Some of those he helped have since chosen to leave the LDS fold, not because he ever actively encouraged them to do so, but because their eyes were opened to a wider reality, and LDS orthodoxy could no longer accommodate them
Although John also encouraged people to stay with Mormonism if they felt able to do so, the fact that he was seen to be a catalyst causing some to leave, sadly meant that his excommunication in the end was as predictable as Kate Kelly’s had been in 2014. Unsurprisingly, John’s excommunication has been widely seen, (beyond foyer exchanges between ‘chapel Mormons’ at least), not as an indictment of him, but of the system which delivered that verdict. How much wiser it might have been to have embraced and worked with him, so that a welcoming place within a broader, kinder church, might have been made available to accommodate the needs of those in need of the support he offers. The LDS church has once more missed an exceptional opportunity by failing to grasp the right nettle at Feeld the right time, and an unfortunate message has been broadcast that those who entertain doubts or questions are not wanted. One more storm has been sown.
I realise of course that as the Europe Area Presidency you are far removed from this particular matter, and are in no way responsible for the decision reached. Equally I realise that your counterparts in Utah will not be in any hurry to accept responsibility for it, and of course it is a given that the Q12 will deny having had any kind of influence over it. It is clear that the ruling bodies of the church will, as usual, be fully sheltered from any possibility of criticism, and John Dehlin’s Stake President will be left to take sole responsibility for any future fall-out.

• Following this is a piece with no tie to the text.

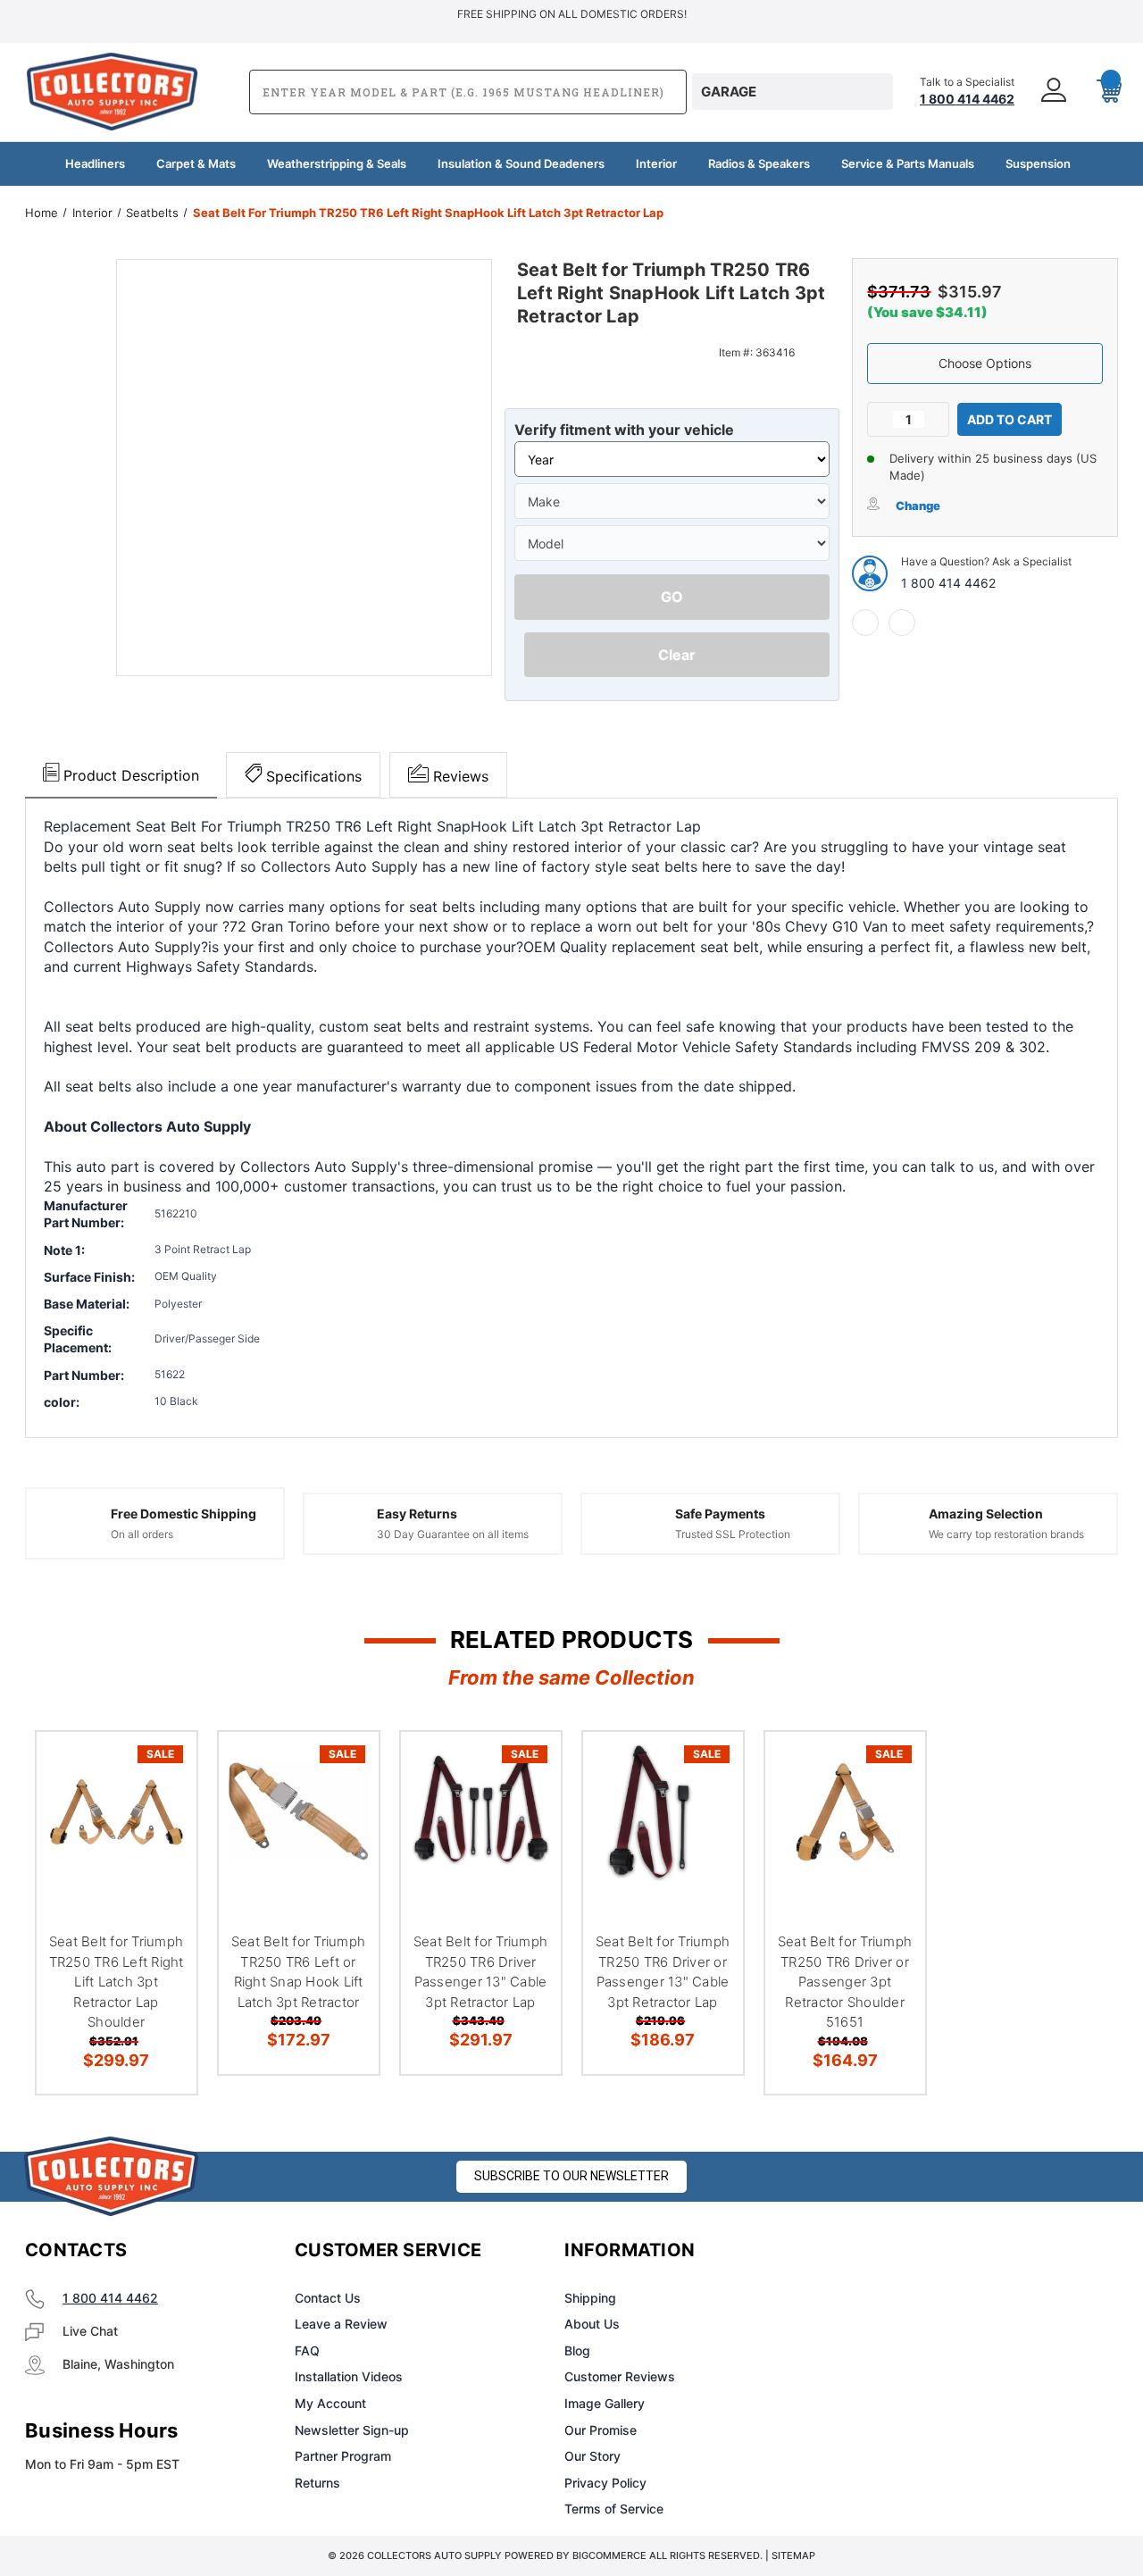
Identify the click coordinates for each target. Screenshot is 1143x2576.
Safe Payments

Yet of course long experience tells us that, regardless of the regular denials, interventions from General Authorities do sometimes serve to influence decisions reached by local disciplinary councils. It was all officially denied at the time, but was later persuasively demonstrated by President Benson’s grandson that this had been the case. And at a more immediate level Elder Patrick Kearon will undoubtedly recall an instance in Bristol Stake a few years ago, when a decision reached in a stake disciplinary council was overturned within a few hours upon the advice of the Area Presidency. I was a witness to that intervention, as was he, (he having made the initial decision, before being told to contact all the participants to inform them that his decision had been reversed upon orders received from higher up the chain of command). Furthermore, I have since learnt of another such example in the same stake, so these interventions are not in isolation, and it is simply untrue to claim that Stake Presidents always make such decisions without guidance from General Authorities, particularly in cases when there might be an impact upon the so-called public standing of the church.